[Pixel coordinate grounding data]
□ □ □
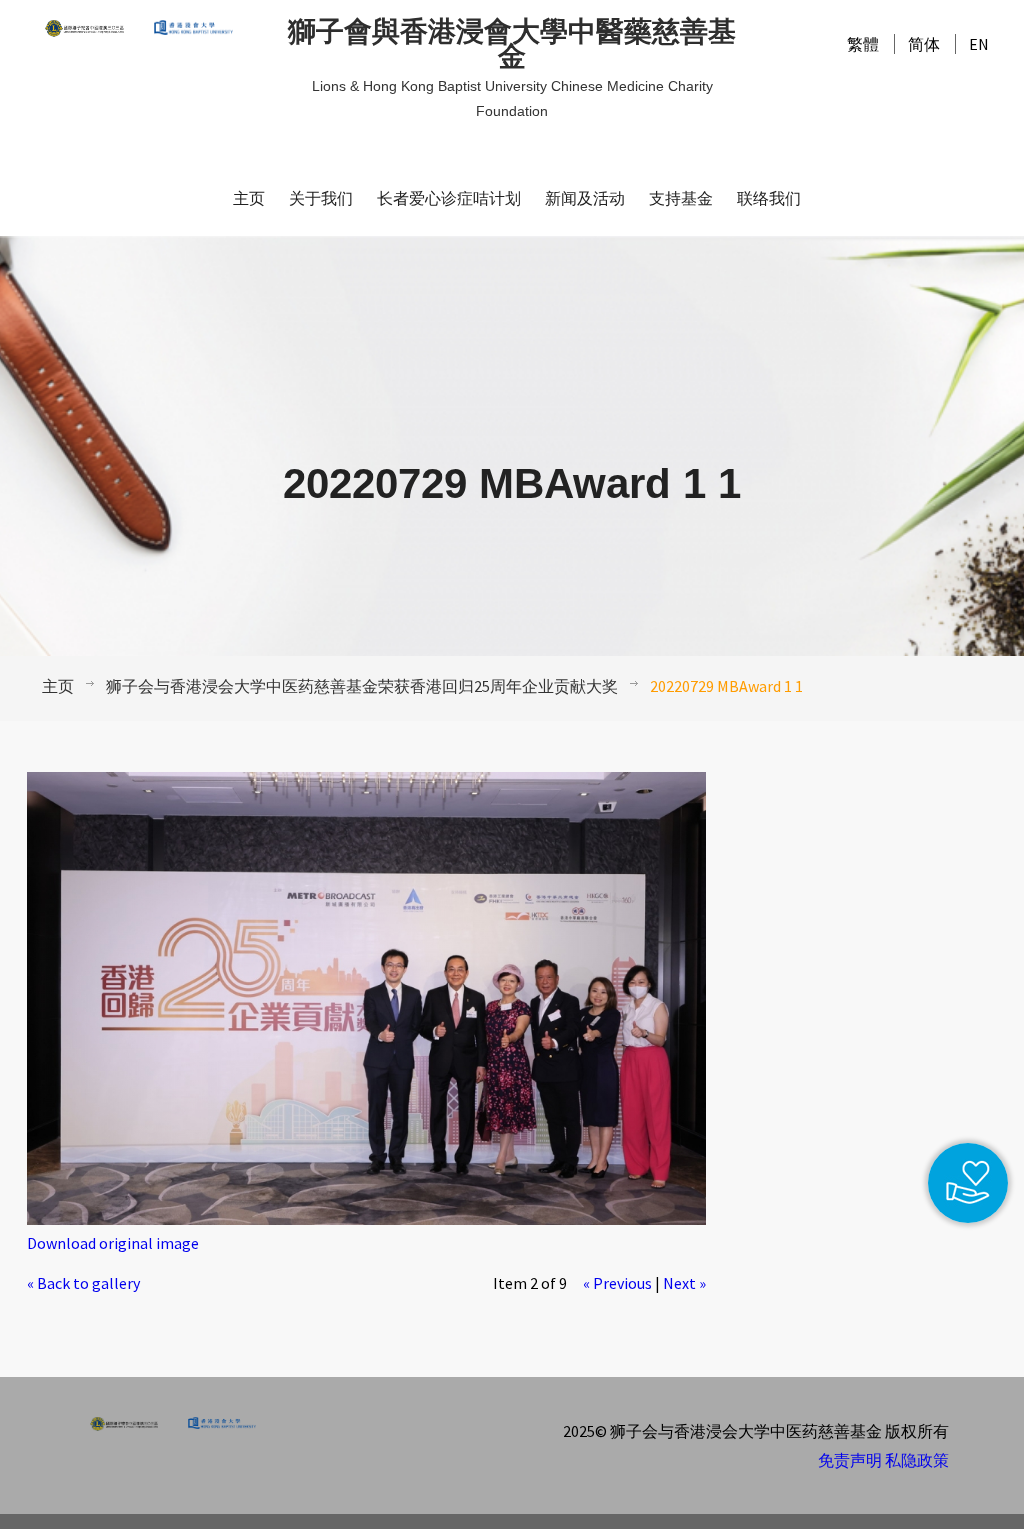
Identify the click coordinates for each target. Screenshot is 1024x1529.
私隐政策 (917, 1460)
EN (979, 44)
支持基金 (681, 198)
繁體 (863, 44)
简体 (924, 44)
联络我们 (769, 198)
□ □ □
■ **Exercise requirements**:
Could you reproduce the records above exactly, leaving out every picture?

■ **Completed exercise**:
Identify the click coordinates for each target. Screenshot is 1024x1529.
私隐政策 (917, 1460)
EN (979, 44)
支持基金 (681, 198)
繁體 (863, 44)
简体 (924, 44)
联络我们 (769, 198)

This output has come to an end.